Un gameplay équilibré d’un bout à l’autre
Si on demande à un joueur connaissant plus ou moins la licence de parler de Resident Evil, il évoquera sans doute les zombies, les monstres, l’ambiance, des personnages iconiques, des énigmes, et sans doute une entreprise pharmaceutique peu scrupuleuse. Tout en renouvelant régulièrement son ambiance, moins horrifique mais plus équilibrée pour soutenir sa narration et les phases de shoot, Resident Evil Village parvient à intégrer le meilleur de ce qui a fait la licence jusque-là, tout en conservant un rythme soutenu, à l’exception d’une petite partie pré-fin qui semble retarder l’inéluctable.
Sans réelles transitions autres que les passages par le village et par un étrange lieu de culte, on alterne entre phases les nombreuses de shoot, qui savent rester assez courtes, poursuites façon Mister X, affrontements uniques, explorations, énigmes et séquences développant le lore. Et quel que soit l’environnement, cette boucle se répète en se renouvelant à chaque fois. Ici, on est poursuivi par l’un des personnages, là, une créature nous traque sans relâche, tandis qu’ailleurs, une nouvelle énigme bien pensée fait son apparition. Aucune d’elles n’est difficile, mais les méthodes de résolution changent souvent. Contrairement à Resident Evil VII, qui redevenait très classique dans son approche une fois la maison des Baker quittée, Resident Evil Village parvient à garder une grande constance tout au long de l’aventure, pour une expérience plus équilibrée.

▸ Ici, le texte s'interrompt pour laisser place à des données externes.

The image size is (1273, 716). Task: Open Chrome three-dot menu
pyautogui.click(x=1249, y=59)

Une narration encore plus maîtrisée
Autre gros point fort du titre : l’ambiance est au service du gameplay. Comme elle évolue, on ne se lasse jamais. Le tout est d’ailleurs appuyé par une architecture qui varie assez pour que deux situations a priori similaires se jouent différemment et racontent de nouvelles choses. Il est souvent question de tirer ou de résoudre un puzzle, mais les déplacements et les lieux invitent à changer d’approche. Resident Evil Village parvient même à brouiller les pistes assez longtemps quant à la nature du mal qui ronge la zone et sur les intentions de Mère Miranda. Sans en dire plus, sachez que les fans de la licence sauront progressivement se raccrocher aux branches, grâce à une narration qui se dévoile petit à petit, tel un puzzle bien réalisé.

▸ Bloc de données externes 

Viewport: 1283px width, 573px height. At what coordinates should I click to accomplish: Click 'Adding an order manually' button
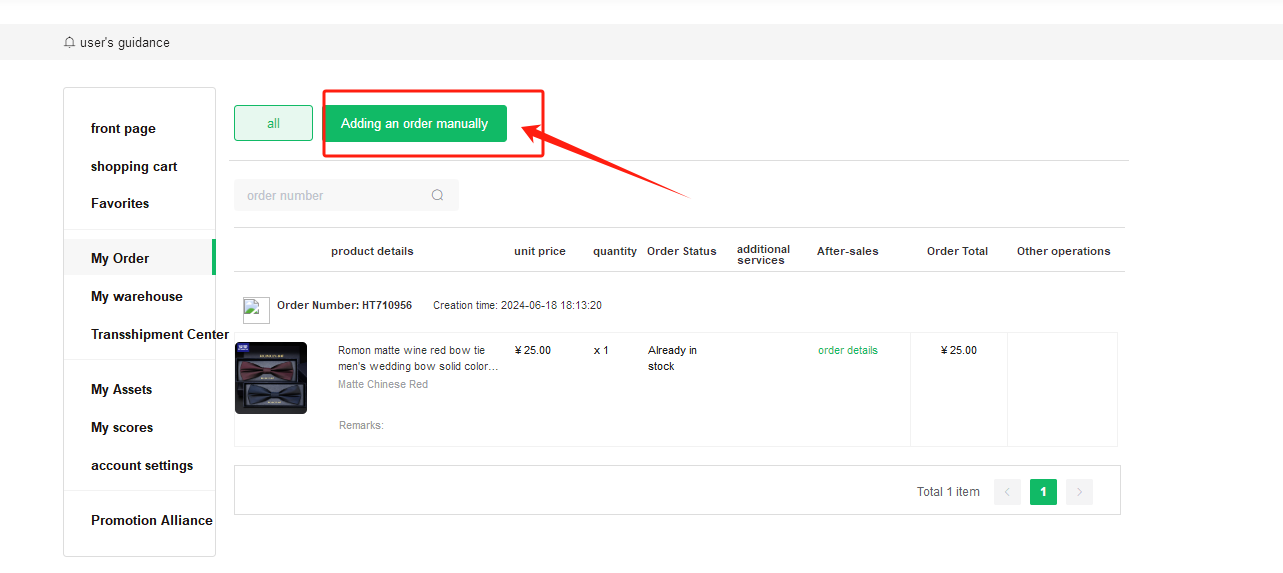click(414, 123)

Il est d’ailleurs difficile d’évoquer l’histoire sans spoiler, tant les parties mineures et majeures du scénario sont liées. C’est pourquoi ce test évite volontairement de l’évoquer avec précision. Sachez cependant qu’on est dans un Resident Evil, avec tout ce que cela comporte au niveau des thèmes. Resident Evil Village, c’est de multiples petits scénarios, liés entre eux, qui se parcourent les uns à la suite des autres, avec un fil rouge qui lui ne se révèle qu’avec parcimonie. Capcom a réalisé un véritable effort, et si l’écriture reste loin de ce qu’il se fait de mieux aujourd’hui, la narration passe un cran et révèle une véritable maîtrise. Avec ce Resident Evil, Capcom parvient à amener la narration plus loin, de façon bien plus maîtrisée, pour notre plus grand bonheur.